Everything in the records below from the line containing "Task: Click the Настроить рабочий стол link" through the line containing "Viewport: 640px width, 855px height." is to be reproduced exactly, those two lines included; no picture is to be copied.
*** Data extract ***
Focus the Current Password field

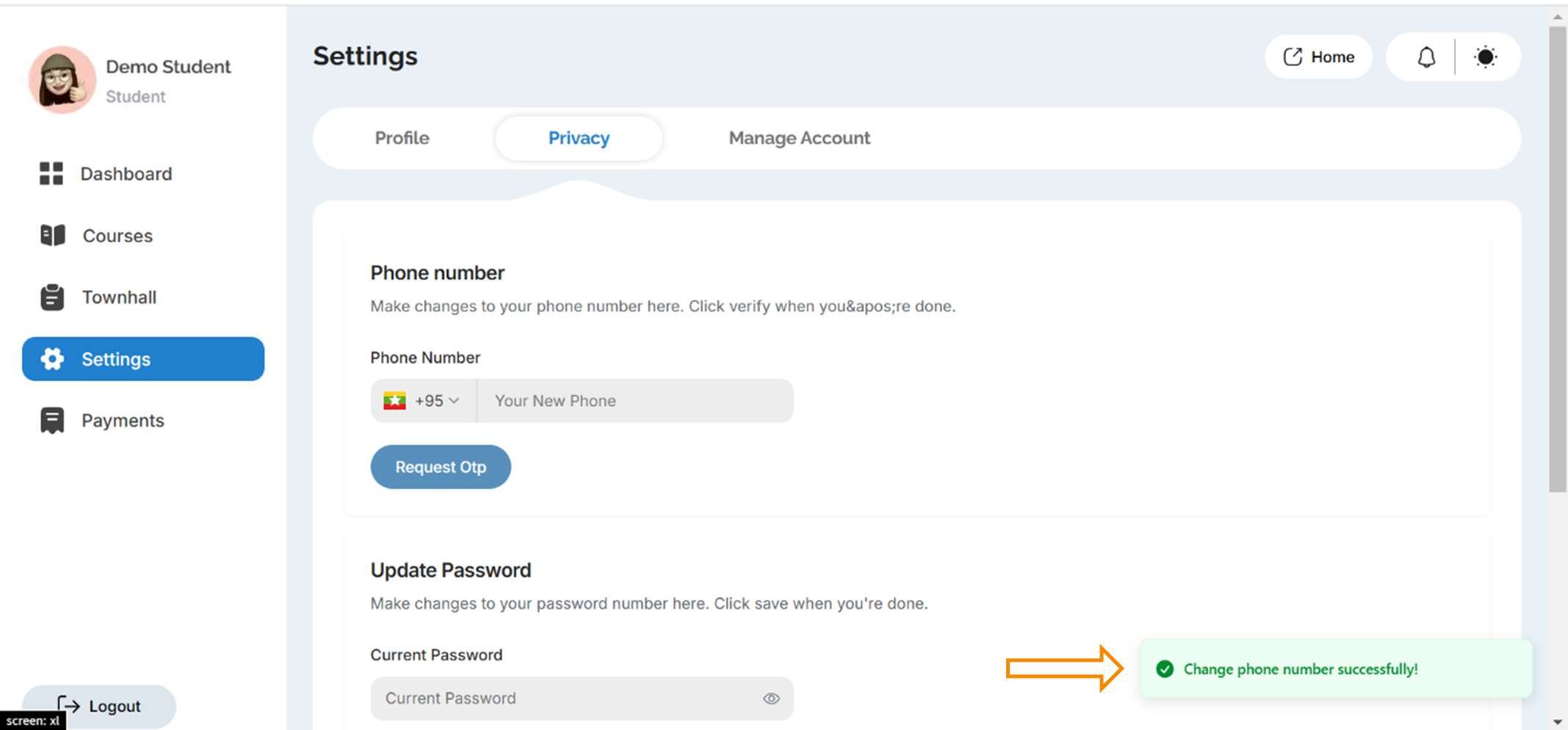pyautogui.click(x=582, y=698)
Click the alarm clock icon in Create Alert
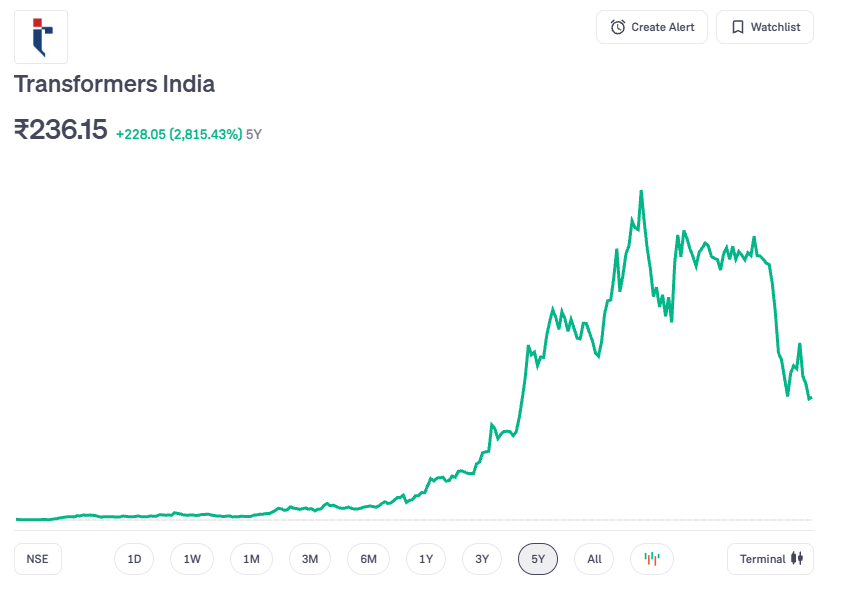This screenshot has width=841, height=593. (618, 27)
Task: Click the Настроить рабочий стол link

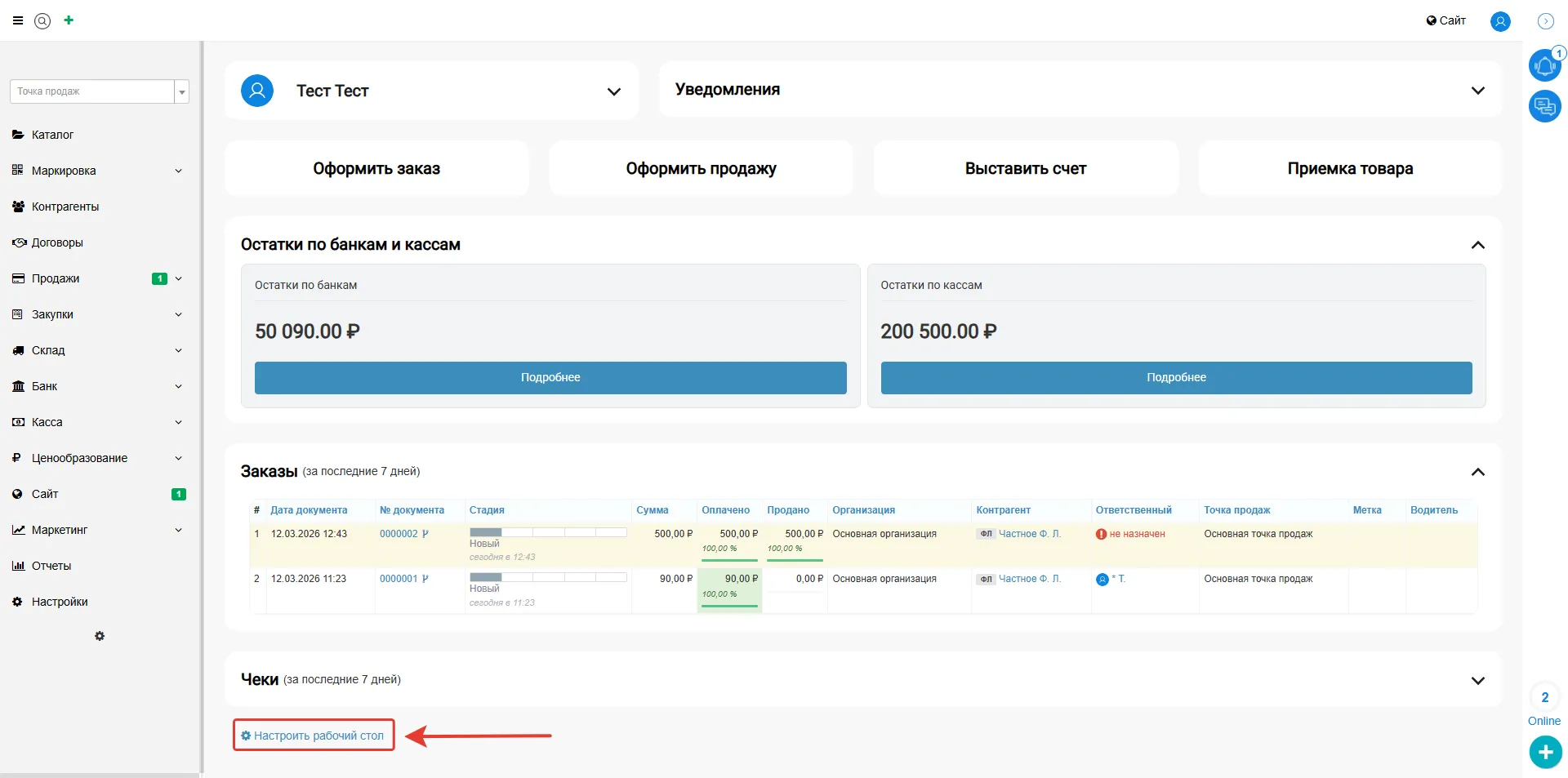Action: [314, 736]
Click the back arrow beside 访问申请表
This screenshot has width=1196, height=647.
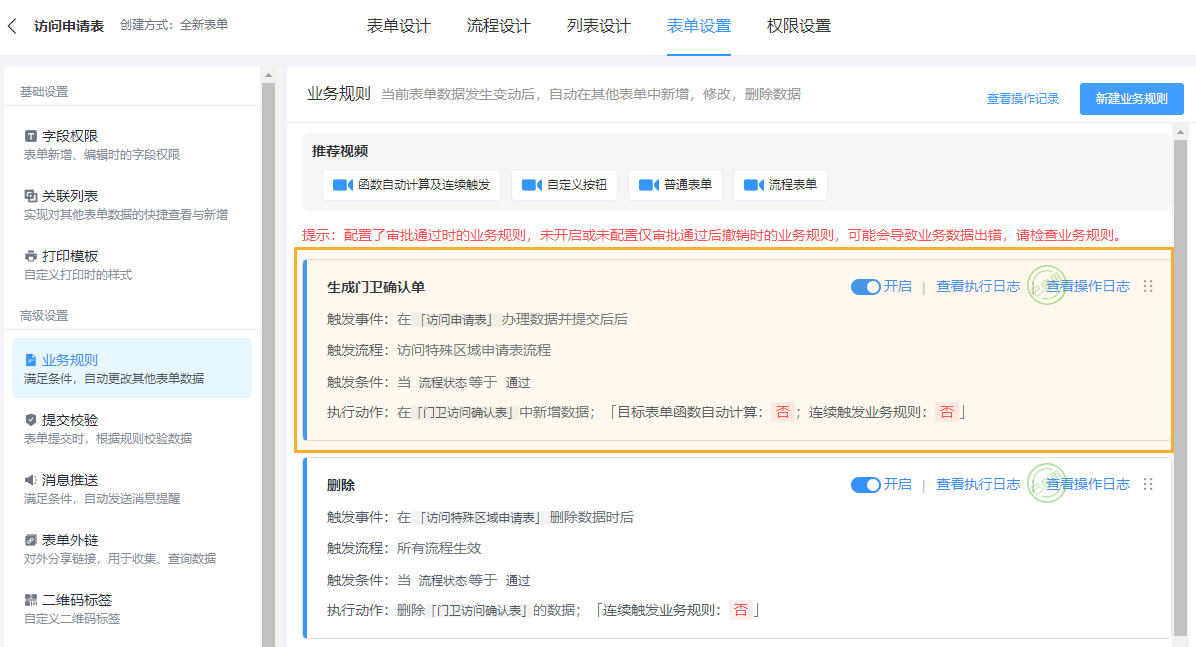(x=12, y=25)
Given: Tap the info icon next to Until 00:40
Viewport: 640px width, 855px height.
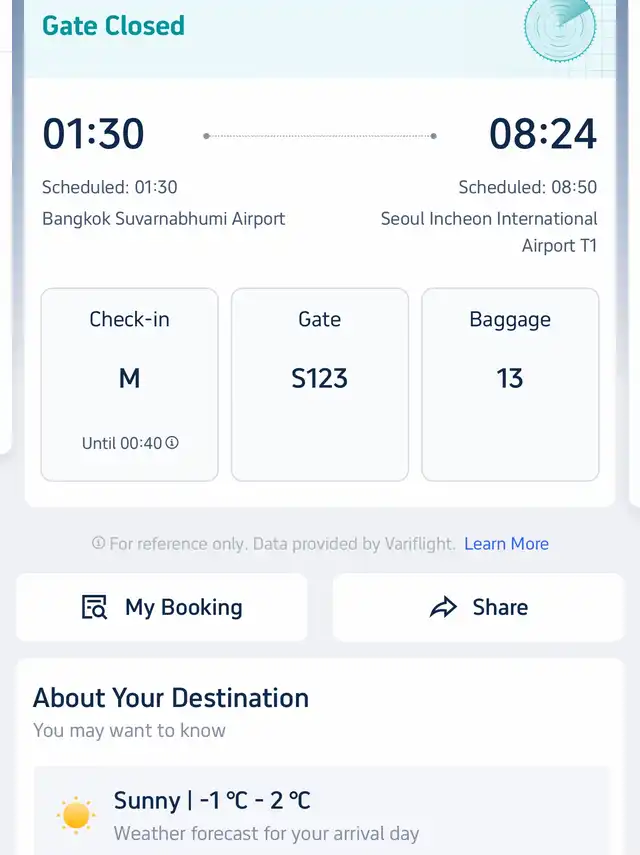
*** End of Data extract ***
*** Data extract ***
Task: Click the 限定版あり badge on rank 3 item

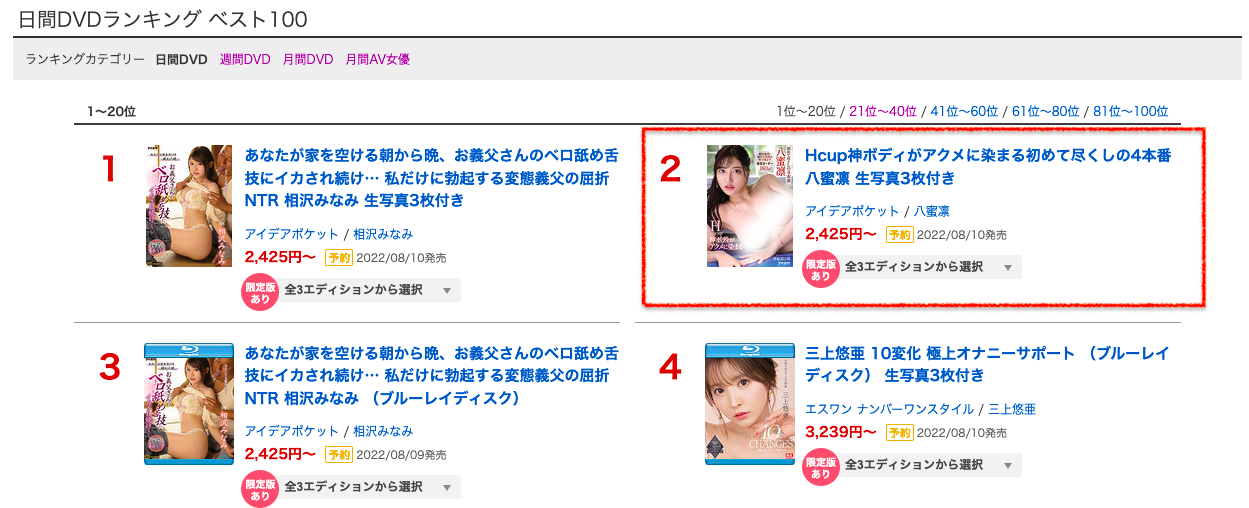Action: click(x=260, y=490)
*** End of Data extract ***
» **Exercise solution**:
Task: Click the Настроить рабочий стол link

Action: [314, 736]
Click the back arrow beside 访问申请表
This screenshot has width=1196, height=647.
(x=12, y=25)
Given: Tap the info icon next to Until 00:40
Viewport: 640px width, 855px height.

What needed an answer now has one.